Генрих и Фредерик согласно кивнули головами. Вячка молчал.
– Король Кукейноса, видимо, устал? – подошел к Вячке Альберт и позвал: – Иммануил! На пороге появился немой служка.
– Где моя дочь? – глянул в серо-стальные глаза епископа Вячка. Это были первые его слова за долгое время плена.
– Пусть монахиня Эльза приведет княжну, – приказал Альберт Иммануилу.
Теперь уже Генрих почувствовал, как подступает к сердцу нестерпимое волнение. Скоро должны были привести Софью. Как она встретится с отцом? Как глянет на него? Что скажет?
Больше года выкорчевывал он, Генрих, из детской незрелой души валуны язычества, святым словом сдирал, выжигал из нее коросту кривичской речи. Не только о Софье думал, отдавая ей столько сил, времени, крови. О себе думал. Думал о том маленьком глупеньком летте, которого когда-то отвезли в Тевтонию и бросили, как в море, в иную жизнь, в иной язык. Слава богу, он не утонул, выплыл на поверхность, хоть и наглотался на первых порах горькой воды. Только нужно ли было спасаться в том море? Нужно ли было выплывать? Вот какие мысли терзали его в последнее время. Голоса мертвых леттов кричали в нем по ночам. Голос юной Убеле, погибшей от его меча, голос Вардеке. Надо ли было тогда выплывать? А не лучше ли было бы пойти на дно, навсегда оставшись маленьким леттом?
«Есть один бог, одна дева Мария, один язык – латынь, – горячо молился он, когда бессонница холодными пальцами хватала его за горло. – Все остальное – ненужное. Все остальное – от дьявола. Род людской только ослабляет себя, разбиваясь на племена, народы, языки. Только римский народ должен жить под солнцем, великий, неделимый римский народ».

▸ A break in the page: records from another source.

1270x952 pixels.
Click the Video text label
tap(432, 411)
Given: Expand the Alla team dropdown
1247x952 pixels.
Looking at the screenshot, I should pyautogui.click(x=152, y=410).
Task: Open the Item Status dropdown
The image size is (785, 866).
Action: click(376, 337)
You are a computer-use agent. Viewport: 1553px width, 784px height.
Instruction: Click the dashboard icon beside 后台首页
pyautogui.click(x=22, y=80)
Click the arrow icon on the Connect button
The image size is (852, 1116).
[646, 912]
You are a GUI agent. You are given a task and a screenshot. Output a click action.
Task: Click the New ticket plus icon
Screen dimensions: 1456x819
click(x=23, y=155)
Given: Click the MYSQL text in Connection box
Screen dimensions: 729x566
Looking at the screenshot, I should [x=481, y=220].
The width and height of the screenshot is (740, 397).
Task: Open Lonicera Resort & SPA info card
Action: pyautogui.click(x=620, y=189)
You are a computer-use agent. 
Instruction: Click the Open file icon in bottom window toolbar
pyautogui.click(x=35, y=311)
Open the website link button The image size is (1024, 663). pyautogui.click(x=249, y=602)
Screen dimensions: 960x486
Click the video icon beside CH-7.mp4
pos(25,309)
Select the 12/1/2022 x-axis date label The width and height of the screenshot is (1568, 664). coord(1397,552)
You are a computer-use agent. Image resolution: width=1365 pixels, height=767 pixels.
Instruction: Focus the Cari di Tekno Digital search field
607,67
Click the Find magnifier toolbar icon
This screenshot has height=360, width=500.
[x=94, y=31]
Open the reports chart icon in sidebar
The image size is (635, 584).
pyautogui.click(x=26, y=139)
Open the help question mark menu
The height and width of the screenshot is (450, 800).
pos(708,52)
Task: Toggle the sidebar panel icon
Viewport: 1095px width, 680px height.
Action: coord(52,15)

Будет Софья такой, какую лепил он в своих ежедневных делах и мыслях, забудет язык кривичей, повернется всей душой, всем сердцем к римской церкви, как цветок к солнцу, – будет счастлив и он, Генрих из Леттии, и будет это оправданием его жизни, непростой и нелегкой.
Ввели Софью. Монахиня Эльза и аббатиса Марта стояли рядом с девочкой.
– Доченька моя, – порывисто поднялся Вячка. Софья взглянула на него, потом на аббатису Марту, на Генриха.
– Я твой отец, – подошел к ней, погладил мягкие светлые волосы Вячка. – Неужели ты не узнала меня? Неужели не помнишь?
Он с такой надеждой, с такой болью глядел на дочку, что у аббатисы Марты неожиданно увлажнились глаза. Генрих что-то шепнул Софье, и маленькая княжна, глядя мимо отца в узкое, освещенное желтыми солнечными лучами окно, сказала несколько непонятных слов.